事業取扱い高のうち、貯金残高は106兆9406億円で前年度比2.5%の増加だった。46県域、526JAでそれぞれ増加した。政府が措置した特別定額給付金や経営継続補助金によって当座性預金が増加してことが原因と考えられるという。
貸出金残高は22兆3525億円。同1.8%増。34県域、337JAでそれぞれ増加した。住宅ローン残高の伸びが要因。
一方、長期共済保有高は238兆7850億円で▲2.7%だった。満期等の到来で生命総合共済を中心に減少傾向が続いている。46県域、534JAで減少となった。
購買品供給・取扱高は2兆2684億円で▲5.8%だった。穀物価格の上昇による飼料価格の上昇があったものの、海外原料の下落による肥料価格の引き下げ、また、新型コロナウイルス感染症の拡大による農機等の推進の制限や、イベントの中止による生活物資の消費減退が原因と考えられている。
47県域、479JAで減少となった。
販売品販売・供給高は4兆4854億円で▲1.2%となった。野菜・果樹は、長梅雨と猛暑による青果物単価高騰の影響を受けてほぼ横ばいだったが、新型コロナウイルス感染症拡大で米は業務用需要を中心とした需給の崩れによる大幅な米価下落、子牛価格の低下をはじめとした畜産市場の低迷が影響した。
全体として前年比減となり、30県域、312JAが減少となった。
事業総利益は1兆7067億円で▲1.9%。事業総利益は平成15年度決算から26年度まで12年連続で減少していた。27年度は前年比0.9%増だったが、28年度から減少傾向となった。

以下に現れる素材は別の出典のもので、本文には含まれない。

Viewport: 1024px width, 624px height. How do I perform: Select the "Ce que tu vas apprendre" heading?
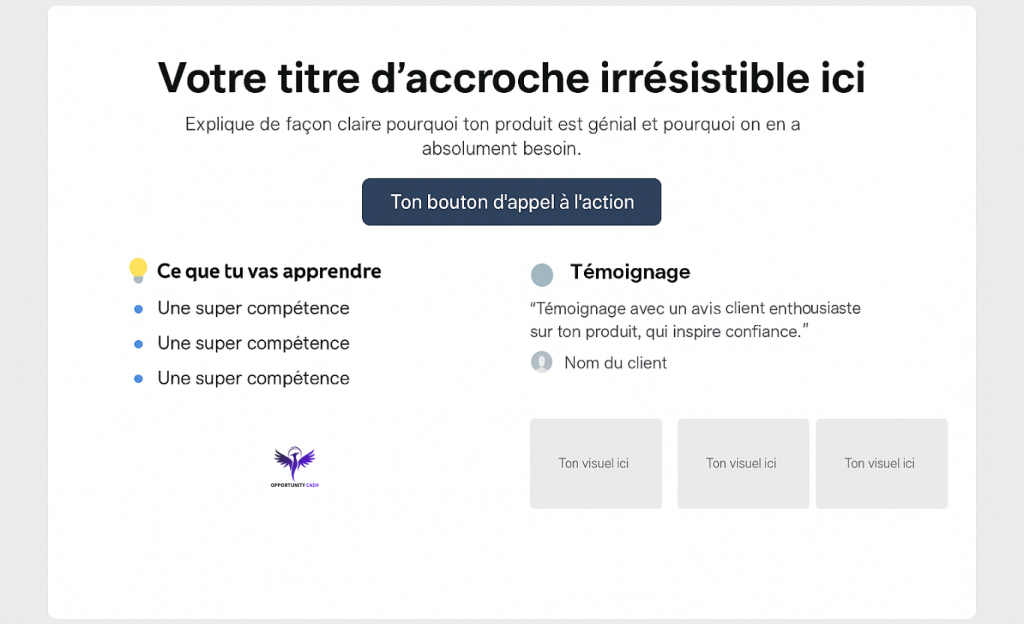coord(269,271)
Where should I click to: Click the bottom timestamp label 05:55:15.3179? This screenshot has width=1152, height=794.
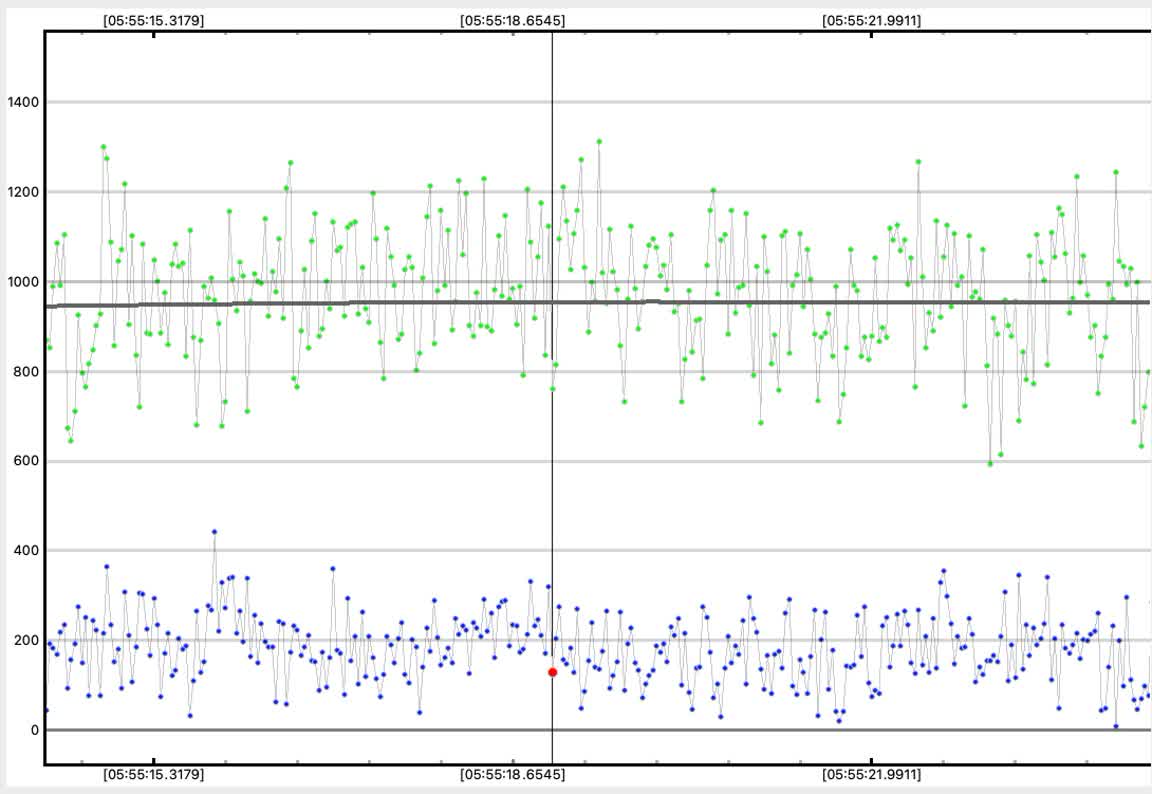pyautogui.click(x=154, y=775)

事業別では信用事業総利益が▲3.6%の7060億円。貯金調達コスト等の削減が昨年に引き続き進んだが、日銀のマイナス金利の影響による預金利息や貸出金利息など、資金運用収益の減少を補いきれず、貸倒引当金戻入額の減少もあって減益となった。
共済事業総利益は▲3.7%で4258億円。事務負荷軽減の取り組みで事業費用の削減が進んだが、保有契約高の減少や、建物更生共済の転換減少による共済付加収入の減少がおもな要因と考えられている。

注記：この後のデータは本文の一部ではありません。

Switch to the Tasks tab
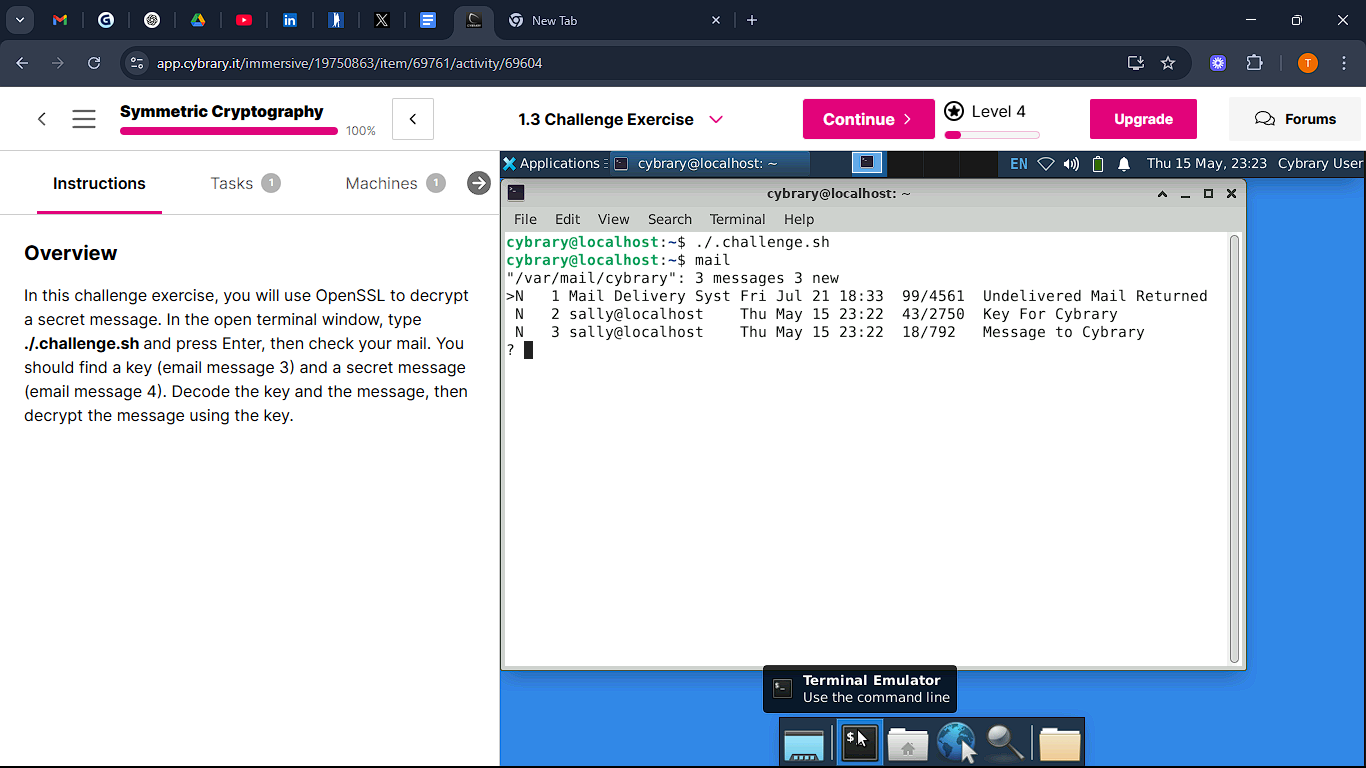tap(232, 183)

購買事業総利益は1.4%増の2766億円。販売事業総利益は1.0%増の1473億円となった。
事業管理費は▲2.8%で、このうち人件費が▲3.2%となり、事業利益は7.1%増の1726億円となった。
事業利益段階では29県域で前年比増となった。JAベースでは黒字を計上したのは562JA。このうち326JAが前年比増、236JAが前年比減となった。一方、赤字を計上したのは19JAで前年度比で2JA増えた。
特別利益が6.3%増、特別損失0.9%増、減損損失は2.4%増となった。
当期剰余金段階では前年比94億円増(6.3%増)の1605億円となった。
25県域で前年比増。JAベースでは535JAが当期剰余金を計上した。うち496JAで前年比増、39JAで前年比減。46JAが当期損失を計上した。損失計上したのは▲16JA。